■ **EXERCISE OBJECTIVE**: Everything from the line containing "Screen dimensions: 621x1024" through the last line of the data below is to be retyped exactly, apart from the pictures.

++++++

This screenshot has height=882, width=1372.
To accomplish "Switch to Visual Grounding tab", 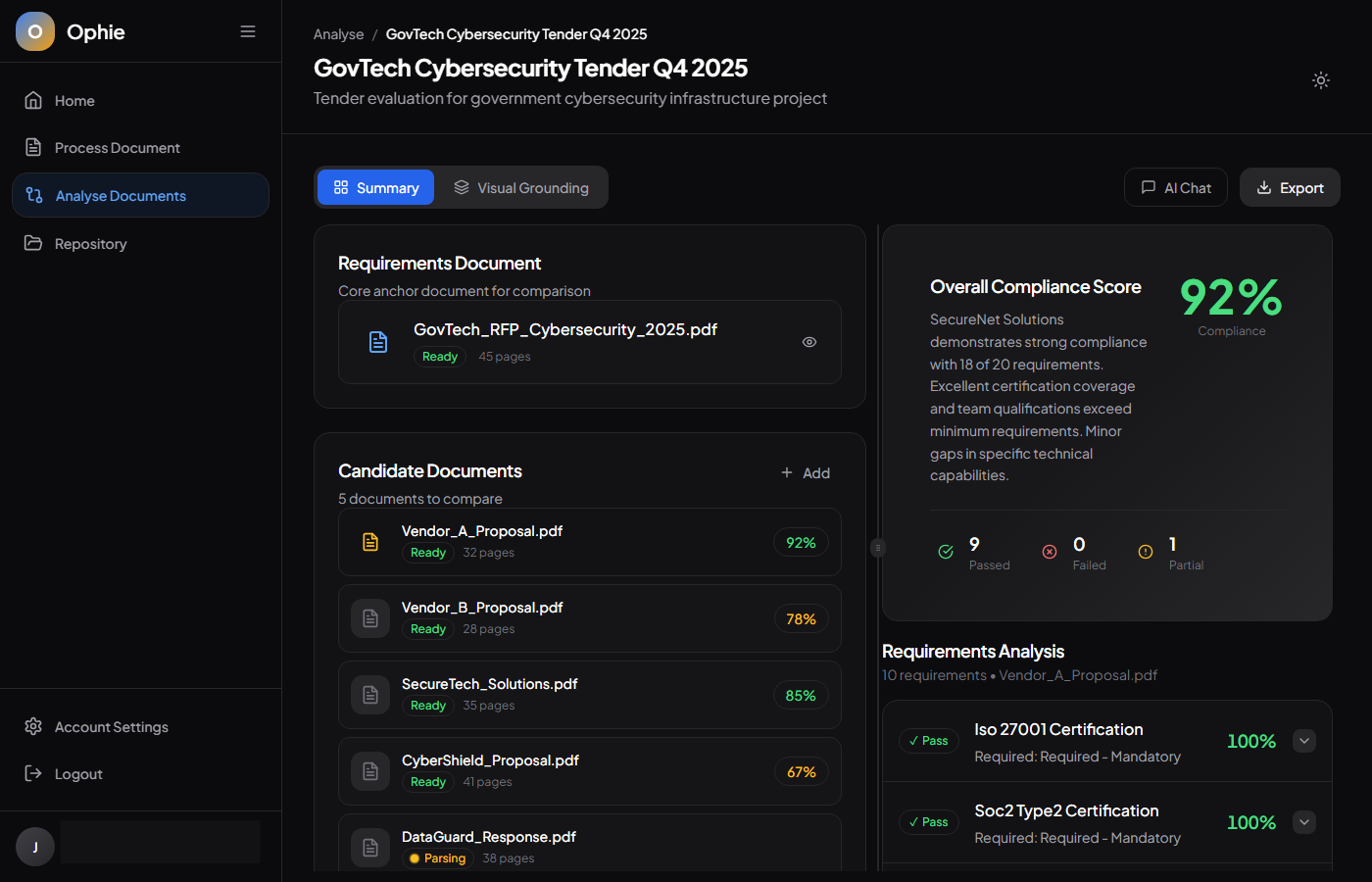I will (x=521, y=187).
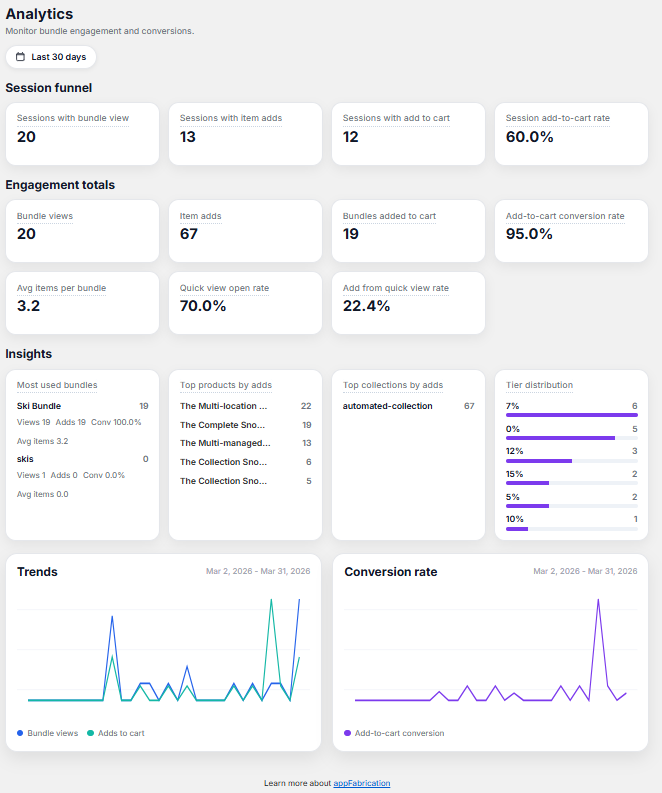Select The Multi-location product row
Image resolution: width=662 pixels, height=793 pixels.
click(246, 406)
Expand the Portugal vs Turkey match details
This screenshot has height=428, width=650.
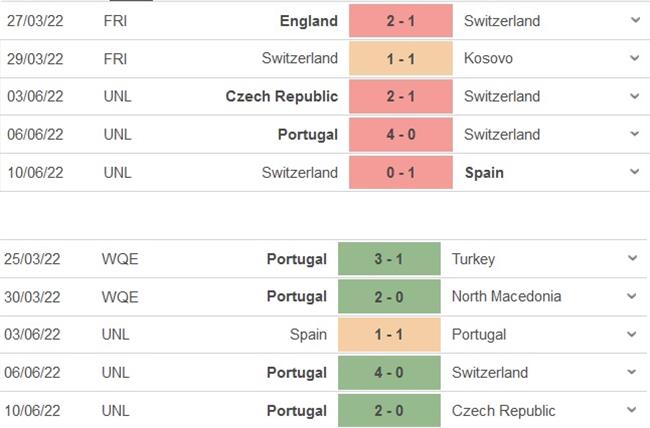pyautogui.click(x=632, y=259)
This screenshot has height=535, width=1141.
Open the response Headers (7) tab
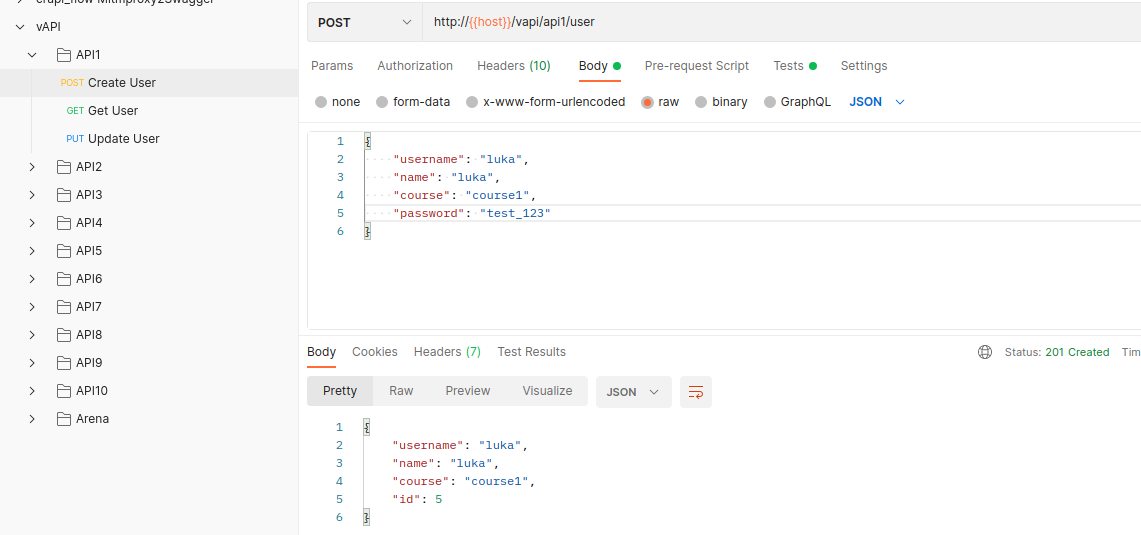(x=447, y=352)
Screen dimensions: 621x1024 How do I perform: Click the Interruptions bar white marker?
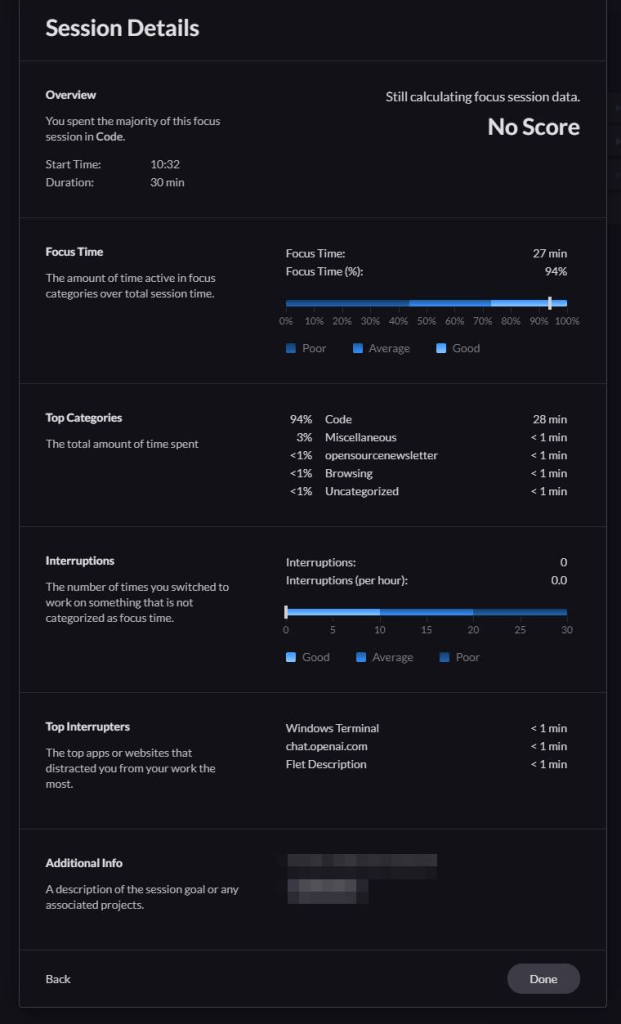(x=286, y=612)
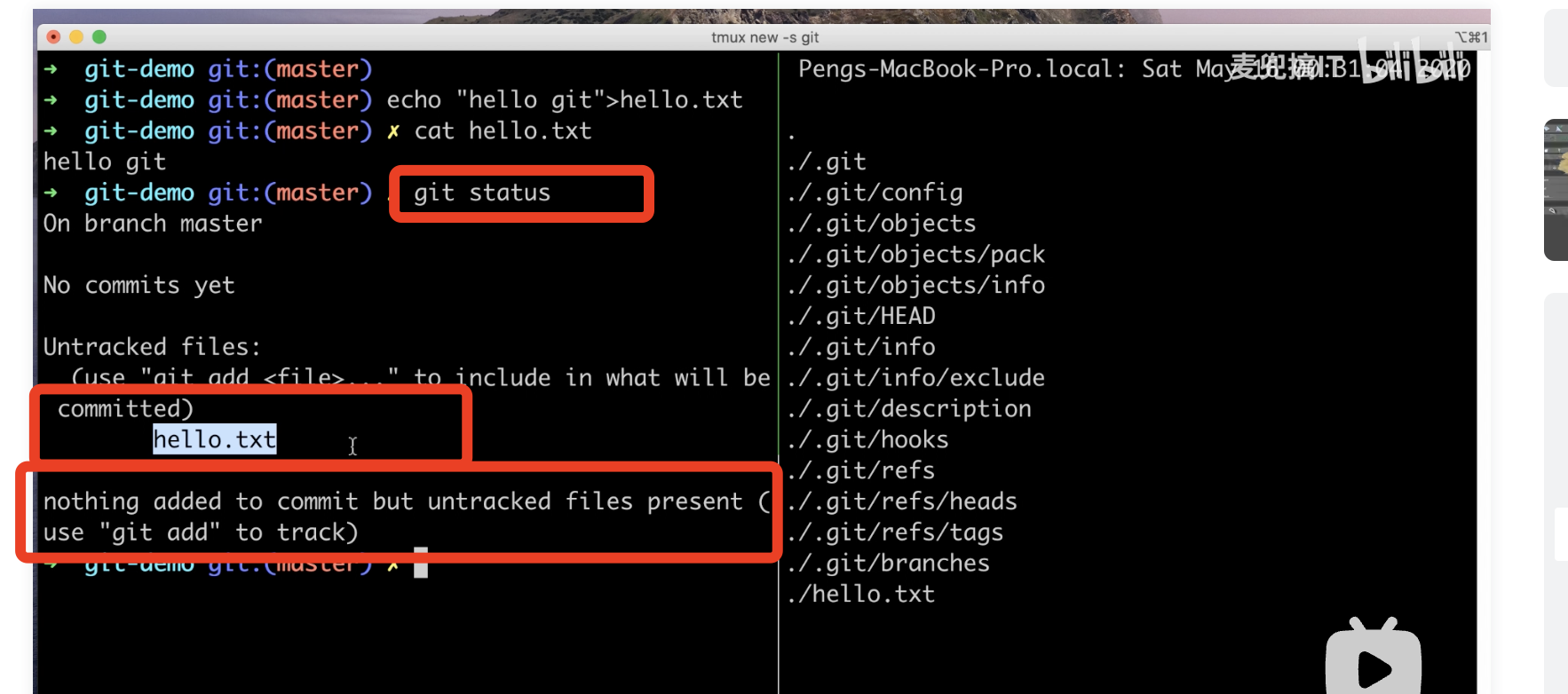The width and height of the screenshot is (1568, 694).
Task: Click the highlighted hello.txt untracked file
Action: (214, 439)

++++++

■ **RESULT FOR THIS TASK**:
Screen dimensions: 621x1024 How do I perform: Click the Interruptions bar white marker?
(x=286, y=612)
The width and height of the screenshot is (1568, 694).
Task: Click the highlighted hello.txt untracked file
Action: (214, 439)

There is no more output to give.